# What you have to do
Turn the lines below into a Markdown table with the columns Row and Line, numbering each row and leaving out blank lines.
## BEGIN Material provided
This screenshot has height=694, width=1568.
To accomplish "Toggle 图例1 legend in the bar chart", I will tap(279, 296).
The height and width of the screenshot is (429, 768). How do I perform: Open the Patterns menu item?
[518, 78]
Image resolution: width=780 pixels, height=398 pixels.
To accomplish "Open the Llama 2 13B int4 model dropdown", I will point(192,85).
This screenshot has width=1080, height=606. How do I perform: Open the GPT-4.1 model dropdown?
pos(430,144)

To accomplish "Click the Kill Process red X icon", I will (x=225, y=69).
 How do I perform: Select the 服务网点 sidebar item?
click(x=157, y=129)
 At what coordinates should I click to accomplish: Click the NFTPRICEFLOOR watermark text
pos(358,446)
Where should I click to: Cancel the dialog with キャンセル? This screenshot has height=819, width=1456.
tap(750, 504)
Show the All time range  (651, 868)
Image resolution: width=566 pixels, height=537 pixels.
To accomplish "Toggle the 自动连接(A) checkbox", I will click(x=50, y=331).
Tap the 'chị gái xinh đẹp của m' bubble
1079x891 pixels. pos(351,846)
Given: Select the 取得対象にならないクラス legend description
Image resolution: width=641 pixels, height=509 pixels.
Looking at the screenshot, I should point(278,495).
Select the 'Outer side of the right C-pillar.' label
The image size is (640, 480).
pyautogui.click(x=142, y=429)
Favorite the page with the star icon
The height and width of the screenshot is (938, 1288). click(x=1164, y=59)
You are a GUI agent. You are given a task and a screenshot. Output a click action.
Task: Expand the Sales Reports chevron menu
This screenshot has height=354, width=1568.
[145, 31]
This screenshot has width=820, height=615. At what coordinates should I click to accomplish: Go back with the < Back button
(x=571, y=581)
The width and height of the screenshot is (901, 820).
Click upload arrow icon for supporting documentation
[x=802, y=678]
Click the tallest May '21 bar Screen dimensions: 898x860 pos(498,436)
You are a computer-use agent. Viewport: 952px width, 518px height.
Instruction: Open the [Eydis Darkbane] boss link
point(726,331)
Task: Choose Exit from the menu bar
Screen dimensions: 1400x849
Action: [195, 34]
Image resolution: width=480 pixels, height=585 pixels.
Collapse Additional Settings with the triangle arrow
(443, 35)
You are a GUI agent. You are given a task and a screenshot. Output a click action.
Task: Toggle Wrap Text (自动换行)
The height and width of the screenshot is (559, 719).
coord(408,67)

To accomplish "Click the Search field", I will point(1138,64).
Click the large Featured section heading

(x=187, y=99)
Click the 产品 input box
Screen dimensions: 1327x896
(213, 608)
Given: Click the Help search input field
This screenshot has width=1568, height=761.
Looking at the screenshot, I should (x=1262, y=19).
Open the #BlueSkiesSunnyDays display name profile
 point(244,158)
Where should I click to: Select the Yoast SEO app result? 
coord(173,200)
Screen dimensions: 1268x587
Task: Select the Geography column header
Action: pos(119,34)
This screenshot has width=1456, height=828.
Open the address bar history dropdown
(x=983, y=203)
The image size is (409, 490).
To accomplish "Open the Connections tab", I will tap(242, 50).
## END Material provided
# Solved problem
| Row | Line |
|---|---|
| 1 | This screenshot has height=694, width=1568. |
| 2 | To accomplish "Toggle 图例1 legend in the bar chart", I will tap(279, 296). |
| 3 | The height and width of the screenshot is (429, 768). How do I perform: Open the Patterns menu item? |
| 4 | [518, 78] |
| 5 | Image resolution: width=780 pixels, height=398 pixels. |
| 6 | To accomplish "Open the Llama 2 13B int4 model dropdown", I will point(192,85). |
| 7 | This screenshot has width=1080, height=606. How do I perform: Open the GPT-4.1 model dropdown? |
| 8 | pos(430,144) |
| 9 | To accomplish "Click the Kill Process red X icon", I will (x=225, y=69). |
| 10 |  How do I perform: Select the 服务网点 sidebar item? |
| 11 | click(x=157, y=129) |
| 12 |  At what coordinates should I click to accomplish: Click the NFTPRICEFLOOR watermark text |
| 13 | pos(358,446) |
| 14 | Where should I click to: Cancel the dialog with キャンセル? This screenshot has height=819, width=1456. |
| 15 | tap(750, 504) |
| 16 | Show the All time range  (651, 868) |
| 17 | Image resolution: width=566 pixels, height=537 pixels. |
| 18 | To accomplish "Toggle the 自动连接(A) checkbox", I will click(x=50, y=331). |
| 19 | Tap the 'chị gái xinh đẹp của m' bubble |
| 20 | 1079x891 pixels. pos(351,846) |
| 21 | Given: Select the 取得対象にならないクラス legend description |
| 22 | Image resolution: width=641 pixels, height=509 pixels. |
| 23 | Looking at the screenshot, I should point(278,495). |
| 24 | Select the 'Outer side of the right C-pillar.' label |
| 25 | The image size is (640, 480). |
| 26 | pyautogui.click(x=142, y=429) |
| 27 | Favorite the page with the star icon |
| 28 | The height and width of the screenshot is (938, 1288). click(x=1164, y=59) |
| 29 | You are a GUI agent. You are given a task and a screenshot. Output a click action. |
| 30 | Task: Expand the Sales Reports chevron menu |
| 31 | This screenshot has height=354, width=1568. |
| 32 | [145, 31] |
| 33 | This screenshot has width=820, height=615. At what coordinates should I click to accomplish: Go back with the < Back button |
| 34 | (x=571, y=581) |
| 35 | The width and height of the screenshot is (901, 820). |
| 36 | Click upload arrow icon for supporting documentation |
| 37 | [x=802, y=678] |
| 38 | Click the tallest May '21 bar Screen dimensions: 898x860 pos(498,436) |
| 39 | You are a computer-use agent. Viewport: 952px width, 518px height. |
| 40 | Instruction: Open the [Eydis Darkbane] boss link |
| 41 | point(726,331) |
| 42 | Task: Choose Exit from the menu bar |
| 43 | Screen dimensions: 1400x849 |
| 44 | Action: [195, 34] |
| 45 | Image resolution: width=480 pixels, height=585 pixels. |
| 46 | Collapse Additional Settings with the triangle arrow |
| 47 | (443, 35) |
| 48 | You are a GUI agent. You are given a task and a screenshot. Output a click action. |
| 49 | Task: Toggle Wrap Text (自动换行) |
| 50 | The height and width of the screenshot is (559, 719). |
| 51 | coord(408,67) |
| 52 | To accomplish "Click the Search field", I will point(1138,64). |
| 53 | Click the large Featured section heading |
| 54 | (x=187, y=99) |
| 55 | Click the 产品 input box |
| 56 | Screen dimensions: 1327x896 |
| 57 | (213, 608) |
| 58 | Given: Click the Help search input field |
| 59 | This screenshot has width=1568, height=761. |
| 60 | Looking at the screenshot, I should (x=1262, y=19). |
| 61 | Open the #BlueSkiesSunnyDays display name profile |
| 62 |  point(244,158) |
| 63 | Where should I click to: Select the Yoast SEO app result?  |
| 64 | coord(173,200) |
| 65 | Screen dimensions: 1268x587 |
| 66 | Task: Select the Geography column header |
| 67 | Action: pos(119,34) |
| 68 | This screenshot has width=1456, height=828. |
| 69 | Open the address bar history dropdown |
| 70 | (x=983, y=203) |
| 71 | The image size is (409, 490). |
| 72 | To accomplish "Open the Connections tab", I will tap(242, 50). |